WHAT THIS TASK INVOLVES
Omit the pictures and return exactly the stretch of the material below from the line with "Task: Go to next page with 下一页" through the line with "Given: Click the search magnifier icon".

RECORDS SHOWN
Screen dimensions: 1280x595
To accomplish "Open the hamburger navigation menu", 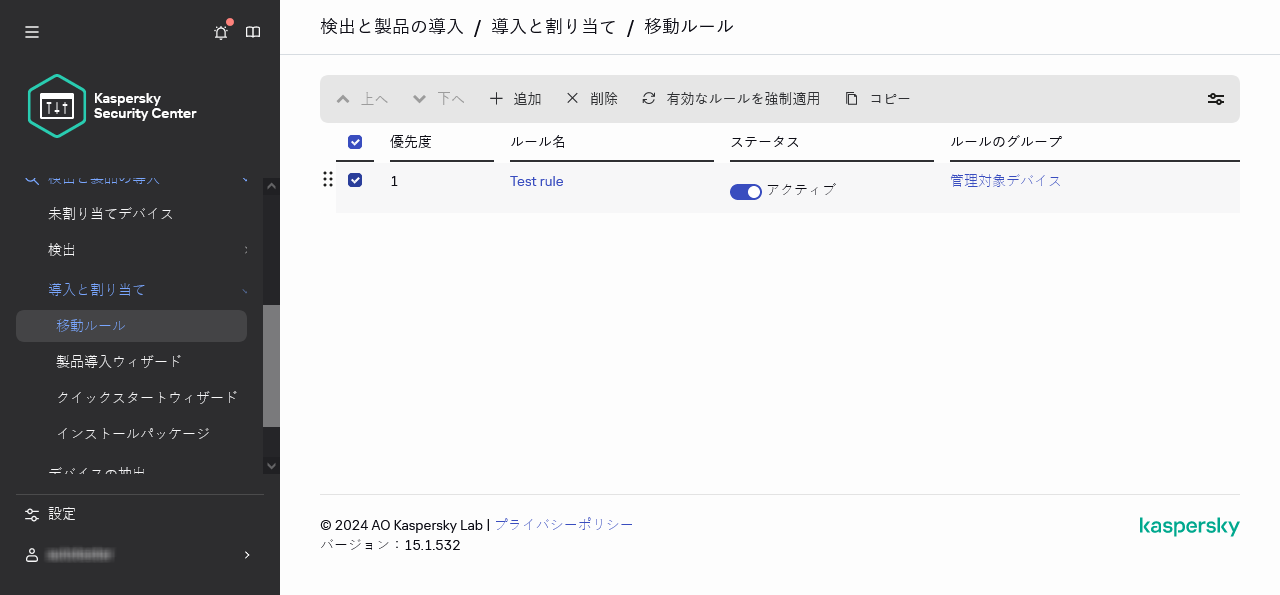I will [31, 31].
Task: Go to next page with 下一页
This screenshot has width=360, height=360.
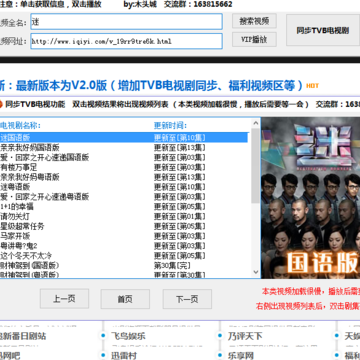Action: click(x=187, y=299)
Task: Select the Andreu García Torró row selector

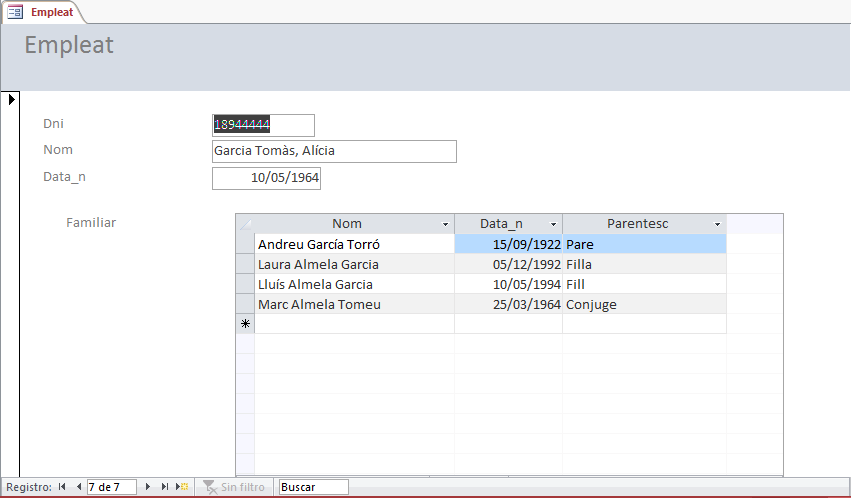Action: [x=245, y=244]
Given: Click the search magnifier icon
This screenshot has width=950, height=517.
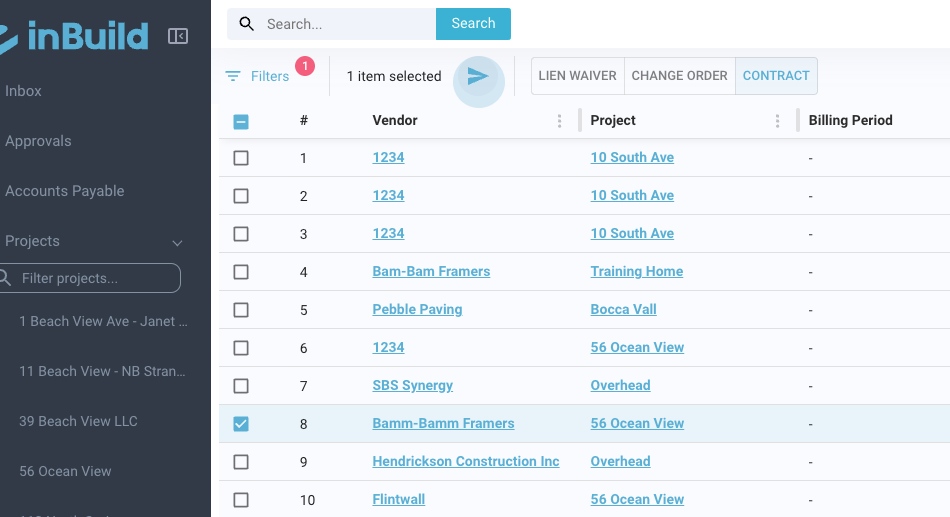Looking at the screenshot, I should [x=247, y=24].
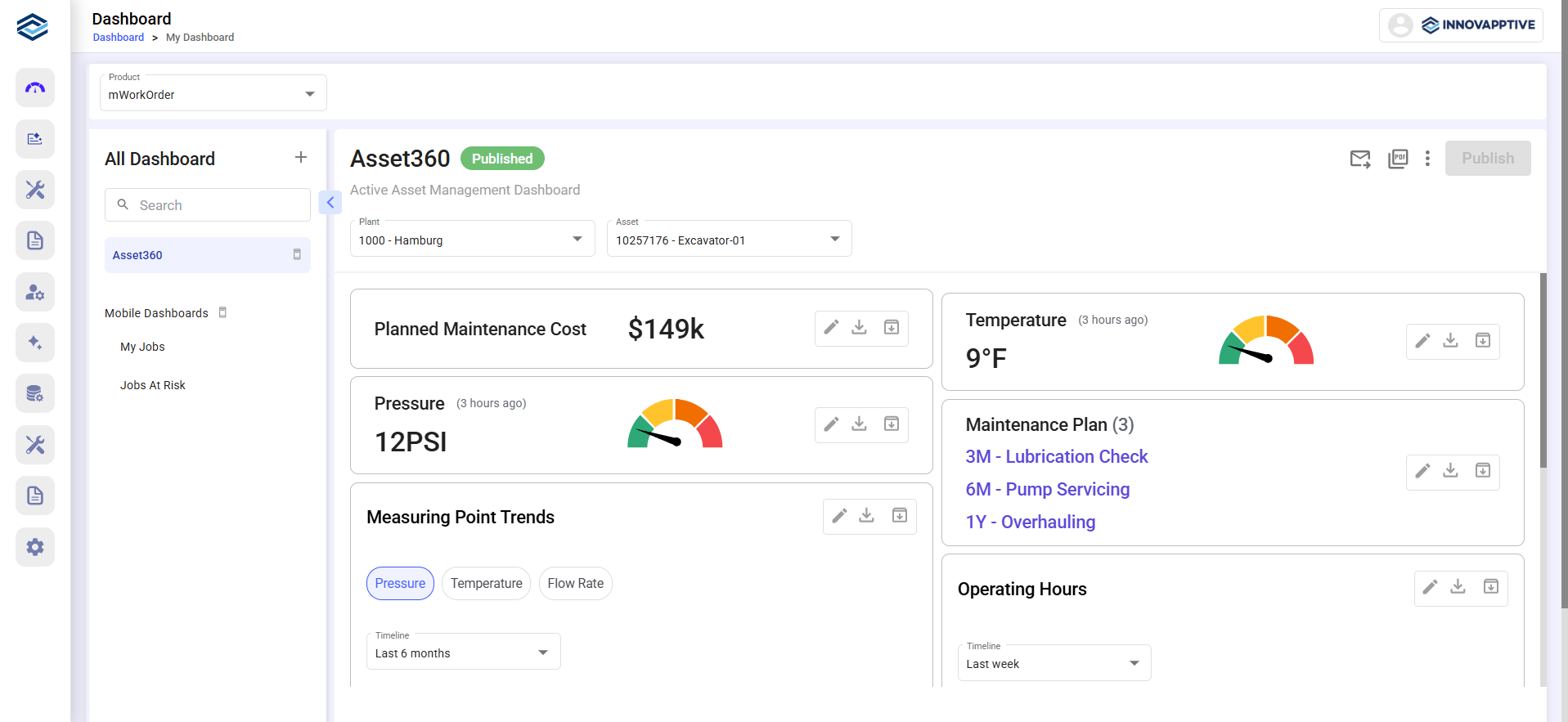Open the 6M - Pump Servicing link
The height and width of the screenshot is (722, 1568).
(x=1047, y=489)
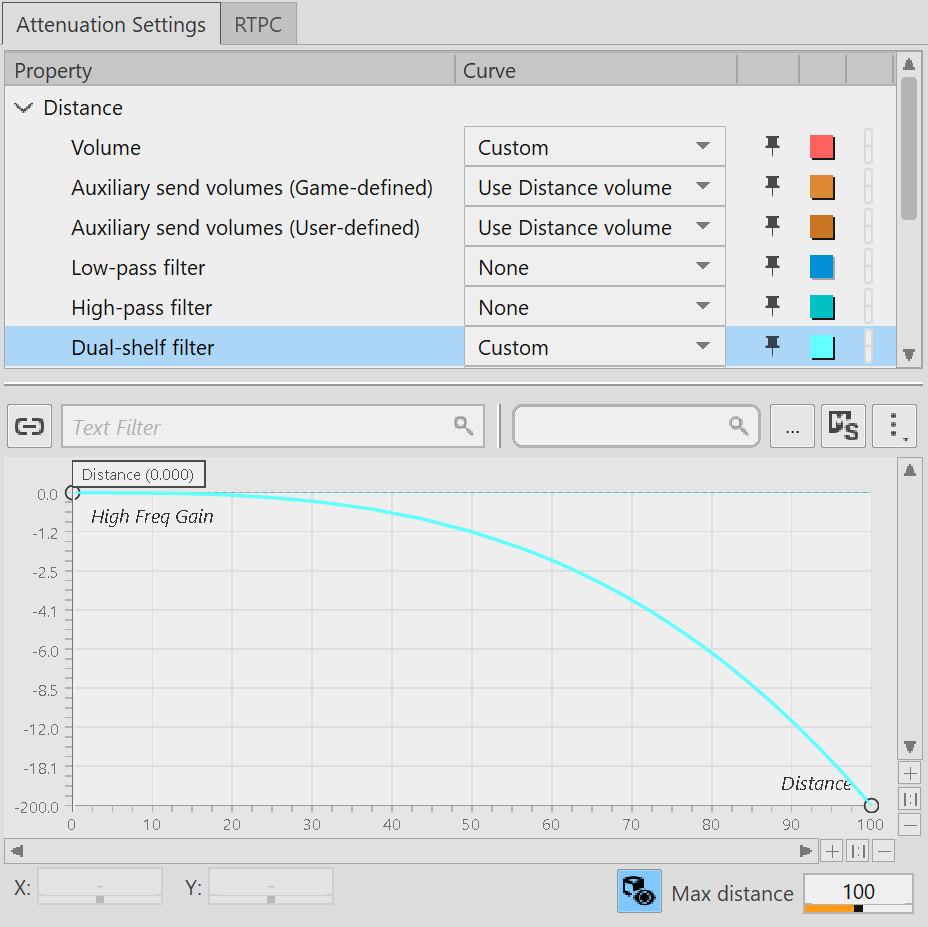
Task: Click the vertical zoom-in plus button
Action: point(910,773)
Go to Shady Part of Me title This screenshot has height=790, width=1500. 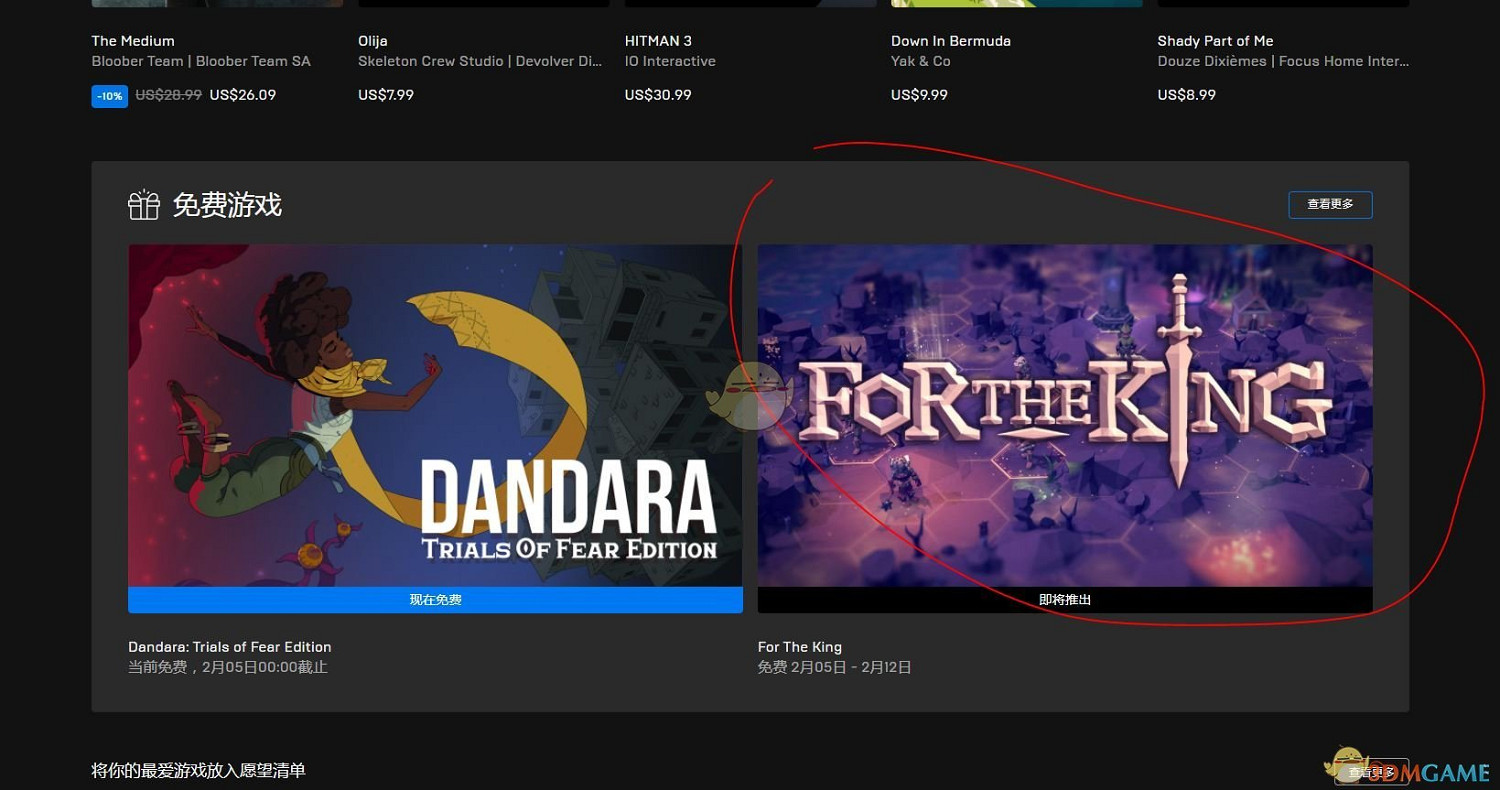tap(1215, 41)
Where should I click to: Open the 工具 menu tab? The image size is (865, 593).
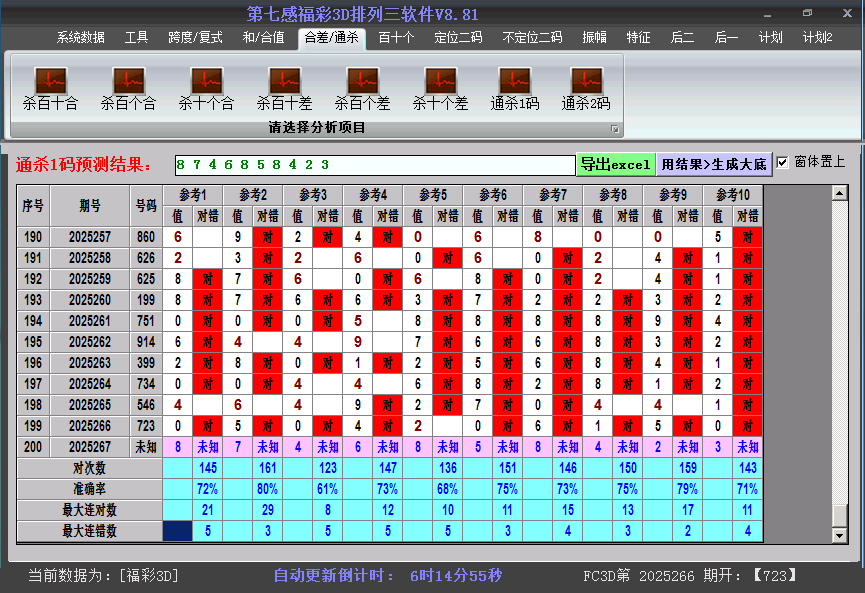[x=136, y=38]
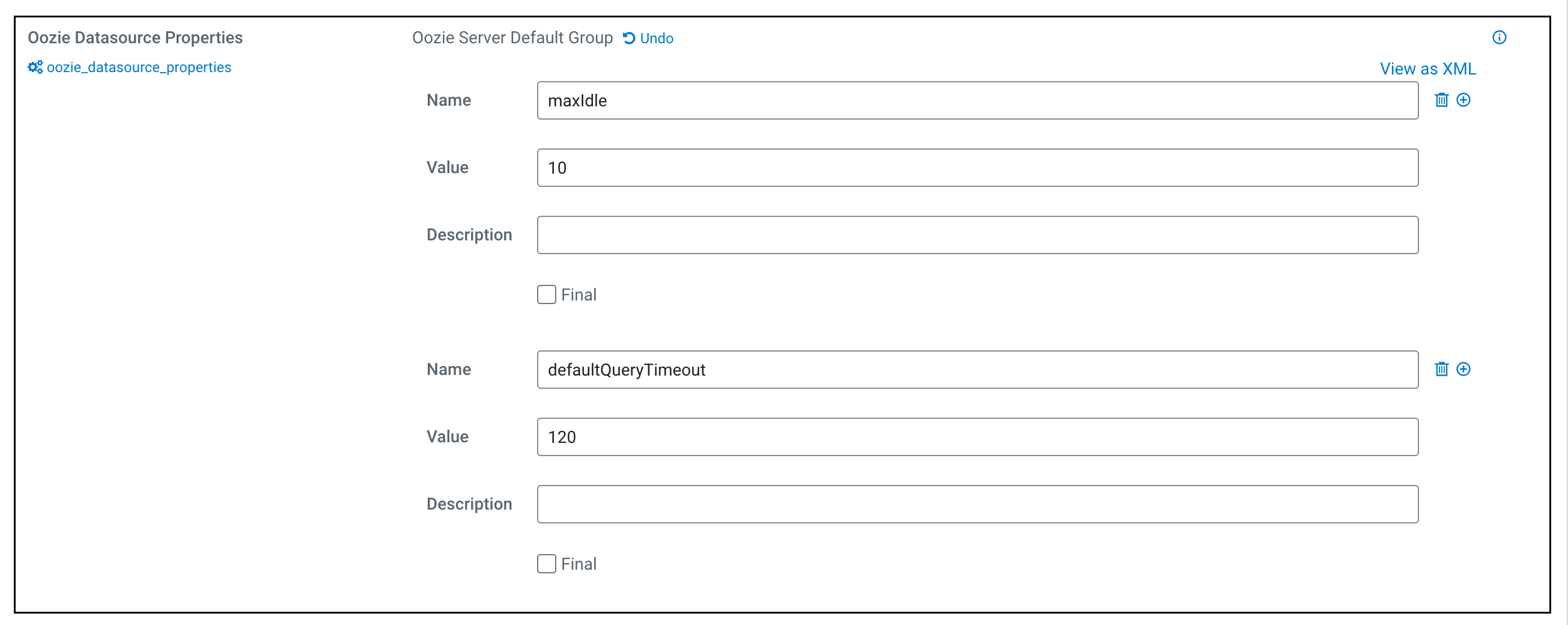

ANSWER TO THIS EXERCISE
Task: Go to next page with 下一页
This screenshot has width=360, height=360.
Action: click(x=187, y=299)
Task: Select the Andreu García Torró row selector

Action: [x=245, y=244]
Given: Click the search magnifier icon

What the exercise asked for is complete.